27927025 "Whenever I can I push myself to go to work": a qualitative study of experiences of sickne 2018 Feb PURPOSE: UK government policy emphasizes the importance of continuing to work for recovery from poor health, yet sickness presenteeism (going to work whilst ill) is commonly regarded as having negative consequences for organizations and individuals. Our study explores experiences of working after onset of rheumatoid arthritis (RA), a chronic musculoskeletal disorder characterized by high rates of work disability. MATERIALS AND METHODS: An exploratory qualitative study consisting of in-depth interviews and six-month follow-up with 11 men and women with RA employed at disease onset. RESULTS: We expand upon previous models of sickness presenteeism by distinguishing between presenteeism that occurs voluntarily (wanting to work despite illness) and involuntarily (feeling pressured to work when ill). RA onset affected participants' ability to work, yet motivation to remain working remained high. The implementation of workplace adjustments enabled participants to stay working and restore their work capacity. Conversely, managers' misinterpretation of organizational sickness absence policies could lead to involuntary presenteeism or delayed return to work, conflicting with the notion of work as an aid to recovery. CONCLUSION: Workplace adjustments can facilitate voluntary sickness presenteeism. To reduce work disability and sickness absence, organizational policies should be sufficiently flexible to accommodate the needs of workers with fluctuating conditions. Implications for rehabilitation Individuals with rheumatoid arthritis (RA) are at high risk of work disability. Individuals' motivation to remain in work following onset of RA remains high, yet sickness presenteeism (working while ill) has received largely negative attention.

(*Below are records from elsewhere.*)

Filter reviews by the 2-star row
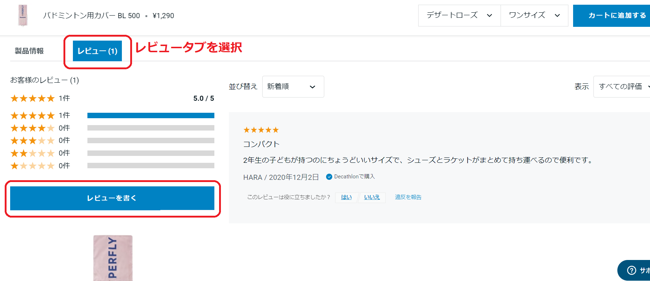Viewport: 650px width, 281px height. pyautogui.click(x=112, y=153)
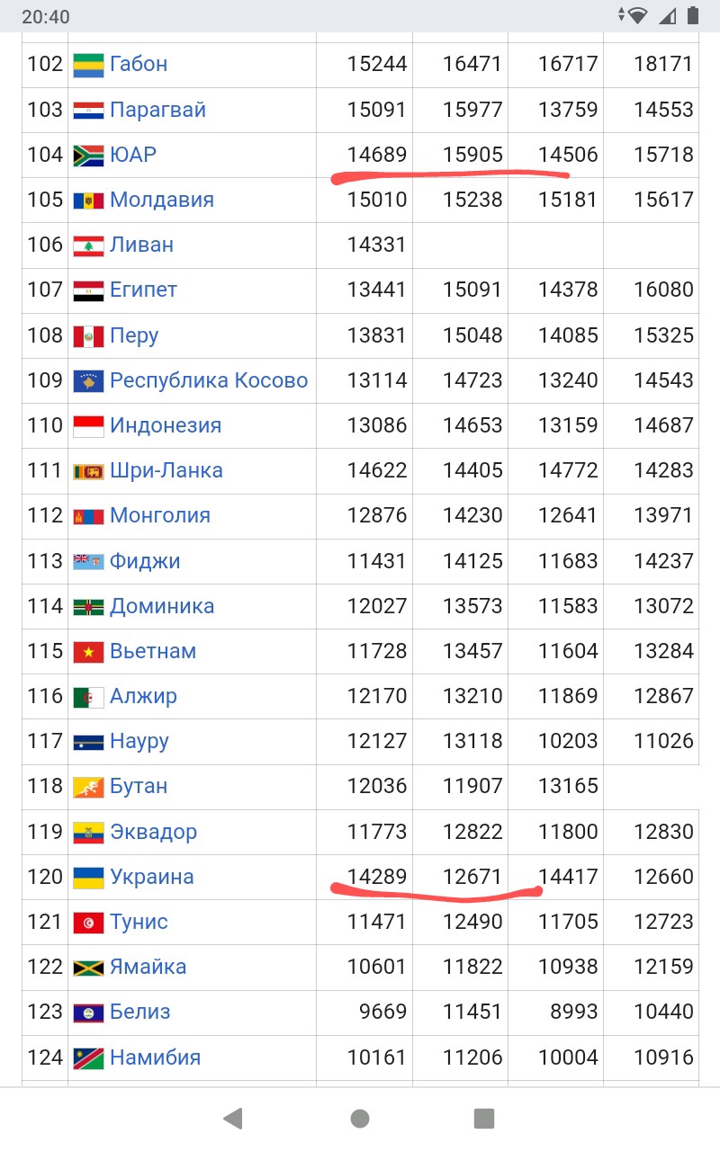The height and width of the screenshot is (1151, 720).
Task: Open the Украина link
Action: 152,877
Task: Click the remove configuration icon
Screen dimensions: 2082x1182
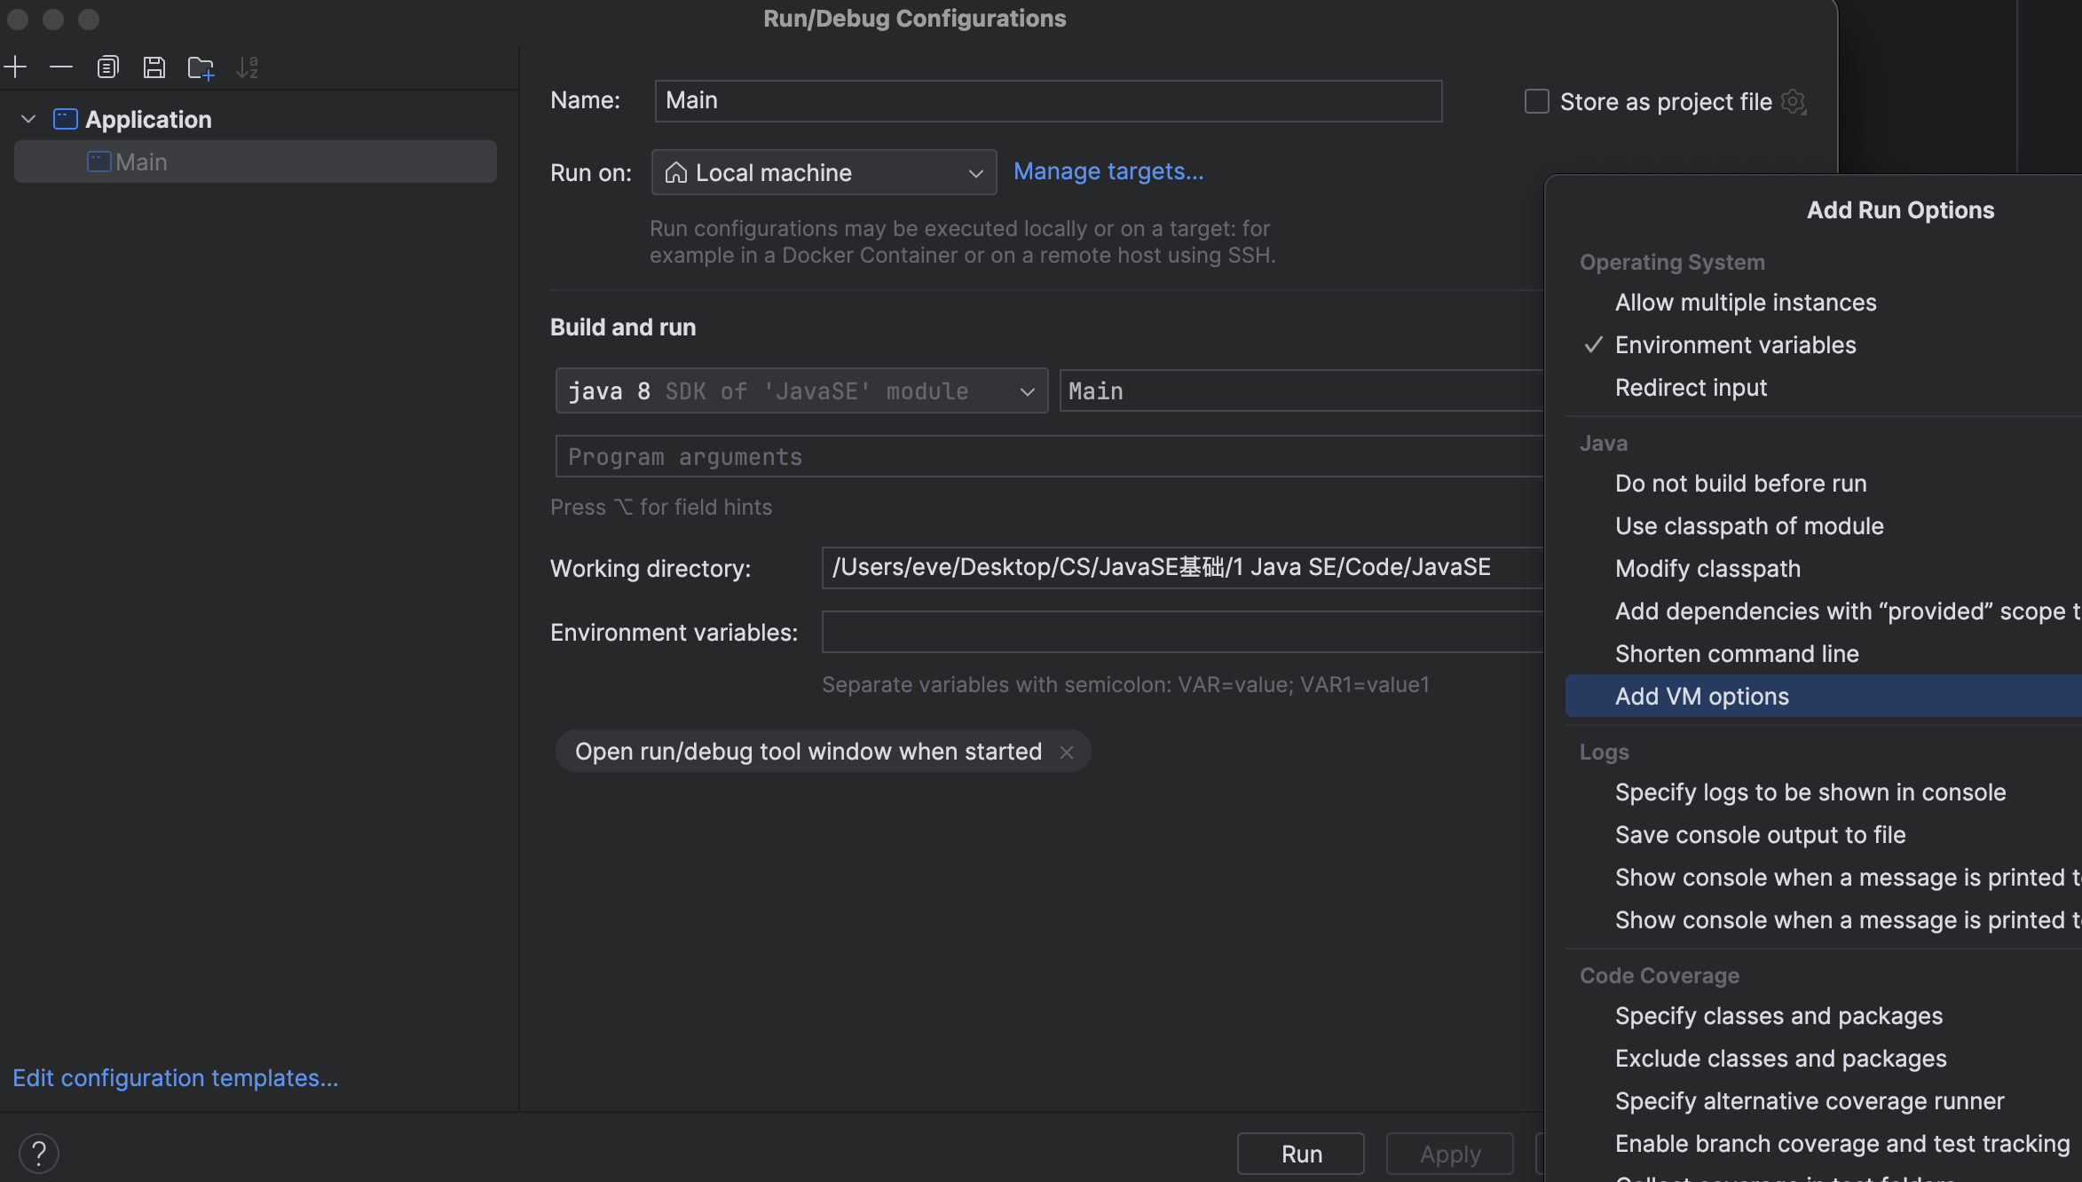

It is important to distinguish between voluntary and involuntary forms of sickness presenteeism. Workplace adjustments facilitate voluntary sickness presenteeism (wanting to work despite illness) and improve job retention and productivity among workers with RA. Involuntary presenteeism (feeling pressured to work while ill) may occur if organizational policies are not sufficiently flexible to accommodate the needs of workers with RA.